▶ **Text**
Right, so let's see if we can think of different types of biases we could have in our dataset. The first would require some insight of the physics involved in our simulation so I will give this to you for free.
Recall that the parameter we are trying to infer is $ x_{HI} $, which can be thought of a measure of the number and sizes of bubbles in our images. Let's think about what a really high or really low $ x_{HI} $ would mean for the bubbles in our images. A really low $ x_{HI} $ would mean no or very few small ionsied bubbles. A really high $ x_{HI} $ would mean most if not all of the image would be covered with overlapping bubbles. Visually, both these images would look very similiar while having completely different $ x_{HI} $ values. This would be incredibly hard for our network to different between and hence would bias the results. To mitigate this we will remove all images with really high or really low $ x_{HI} $ from our dataset9.
9 Remember that everything you do to the training set must also be done to the test set.
df_train = df_train.drop(df_train[df_train['xHI'] > 0.99].index)

▶ **Information provided**
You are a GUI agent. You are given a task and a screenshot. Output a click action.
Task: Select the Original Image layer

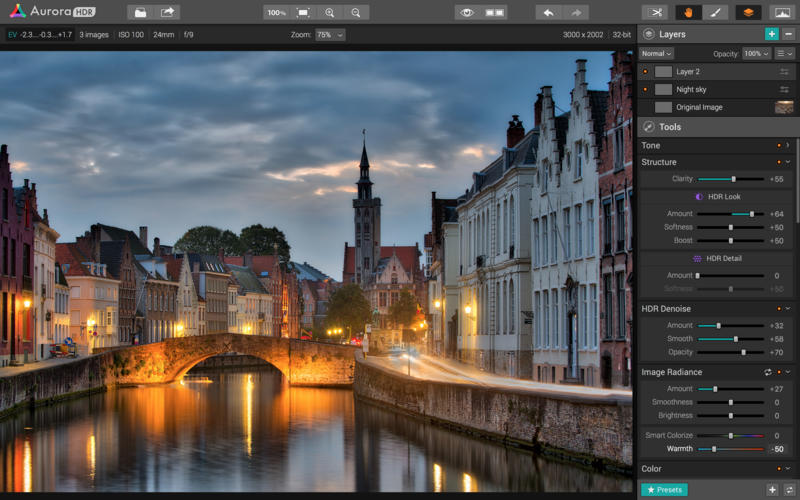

▶ **Short exercise A**
Answer from the passage on dataset biases:
(i) What would a really high $ x_{HI} $ mean for the images?
(ii) What does the footnote say must also be done to the test set?
(iii) Above what value of xHI does the code line drop rows from df_train?
▶ **Short exercise B**
Please extend the passage on dataset biases from the point where it stops.
The material placed after the text comes from a separate source.

▶ **Final result A**
(i) Most if not all of the image would be covered with overlapping bubbles.
(ii) Everything done to the training set.
(iii) 0.99

▶ **Final result B**
df_train = df_train.drop(df_train[df_train['xHI'] < 0.01].index)
df_test = df_test.drop(df_test[df_test['xHI'] > 0.99].index)
df_test = df_test.drop(df_test[df_test['xHI'] < 0.01].index)
Now let's have a look at some statistics. We know that as time moves forward (or redshift gets smaller) the bubbles increase in size, hence $ x_{HI} $ changes. Let's plot the distribution of $ x_{HI} $ for each of the different redshifts we have.
#Extract the unique redshifts in our dataset
redshifts = df_train['redshift'].unique()
print('Redshifts:', redshifts)
df_train['xHI'].hist(by=df_train['redshift'])
Exercise 1 ¶
We can see that our data is well sampled across $ x_{HI} $, however, there are still some cases in which there is more or less images in a $ x_{HI} $ bin than the rest of the bins. Balance the dataset such that all bins across all redshifts have the same number of images in each $ x_{HI} $ bin.
####------------------------------------------------------------------####
# #
# #
# #
# #
# Add code here #
# #
# #
# #
####------------------------------------------------------------------####
Now that our dataset is balanced, we can split the dataset into images and labels, then reshape them as we mentioned earlier before doing some more pre-processing.
#output from dataset is weird list, so have to do it this way to make maps an array with correct dimensions.
train_x = np.array(list(df_train['maps'].values)).reshape(len(df_train),200,200,1)
train_y = df_train['xHI'].values
test_x = np.array(list(df_test['maps'].values)).reshape(len(df_test),200,200,1)
test_y = df_test['xHI'].values
print('---------Train data -----------')
print('x Shape: ', train_x.shape )
print('y Shape: ', train_y.shape )
print('---------Test data -----------')
print('x Shape: ', test_x.shape )
print('y Shape: ', test_y.shape )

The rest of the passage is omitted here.